International Buddhist Studies College (IBSC) is a graduate college of Mahachulalongkornrajavidyalaya University in Wang Noi District, Phra Nakhon Si Ayutthaya Province, Thailand. IBSC was established in order that students from all over the world, who are interested in Buddhism, will be provided with an opportunity to pursue research in Buddhist studies.

IBSC offers international programs in Buddhist Studies, Mindfulness and Meditation, and Peace Studies. All international programs use English language as a medium, including documents, textbooks, and general books. Admission is open for ascetics and laypeople under the same conditions.

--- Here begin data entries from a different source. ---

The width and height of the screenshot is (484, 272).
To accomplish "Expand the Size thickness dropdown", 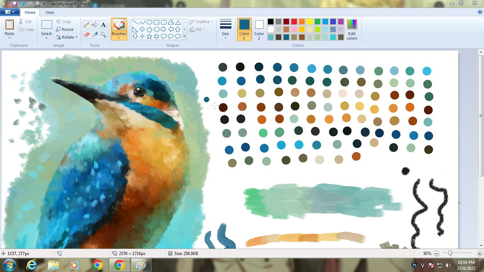I will [x=225, y=29].
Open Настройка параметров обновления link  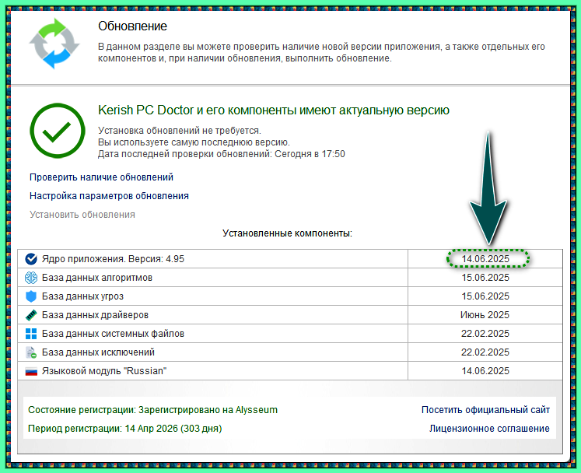point(110,196)
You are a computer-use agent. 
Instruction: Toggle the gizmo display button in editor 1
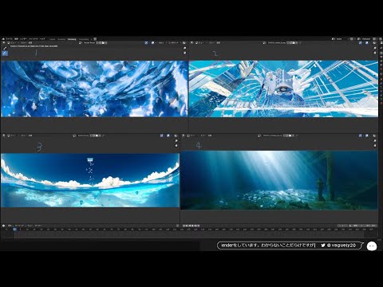147,42
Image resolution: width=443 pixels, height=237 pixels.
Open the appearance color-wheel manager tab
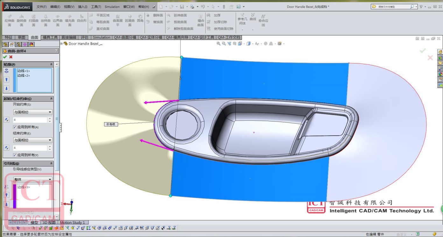click(32, 44)
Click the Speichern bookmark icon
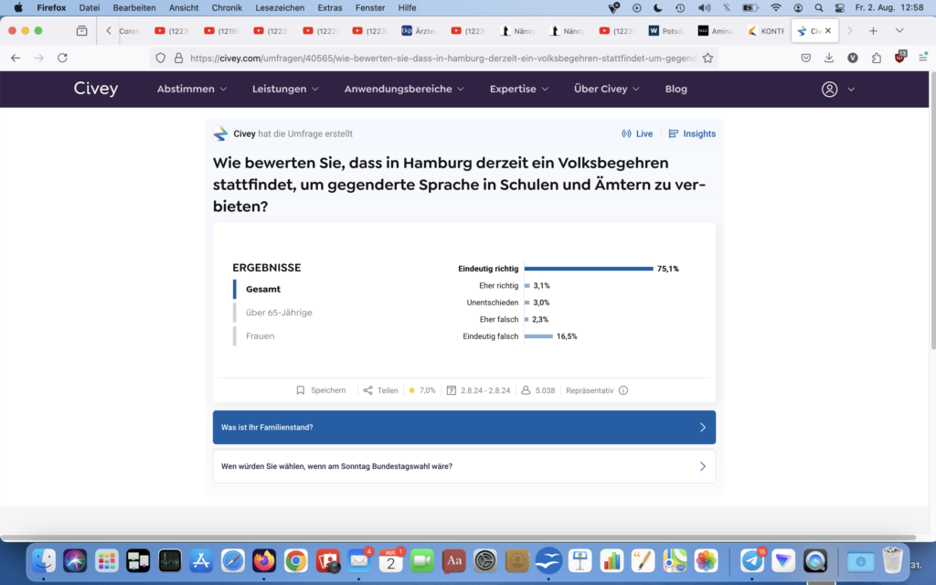The height and width of the screenshot is (585, 936). click(x=301, y=390)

IBSC is an inter-sectarian college, where the curriculum program includes subjects on three major Buddhist traditions: Theravada, Mahayana, and Vajrayana. Visiting professors are invited on a regular basis under the Global Academic Platform (GAP) project. Field trips are organized as a part of program for students to gain knowledge of Thai Buddhist culture.

The International Buddhist Studies College (IBSC) is a member of the International Association of Buddhist Universities (IABU) which hosts the annual United Nations Day of Vesak Celebration. IABU is a global forum of Buddhist Universities including in part: Buddhist Academy of China, Vietnam Buddhist University, Dhamma Gate Buddhist College, Jagiellonian University, Tango Buddhist University and Naropa University.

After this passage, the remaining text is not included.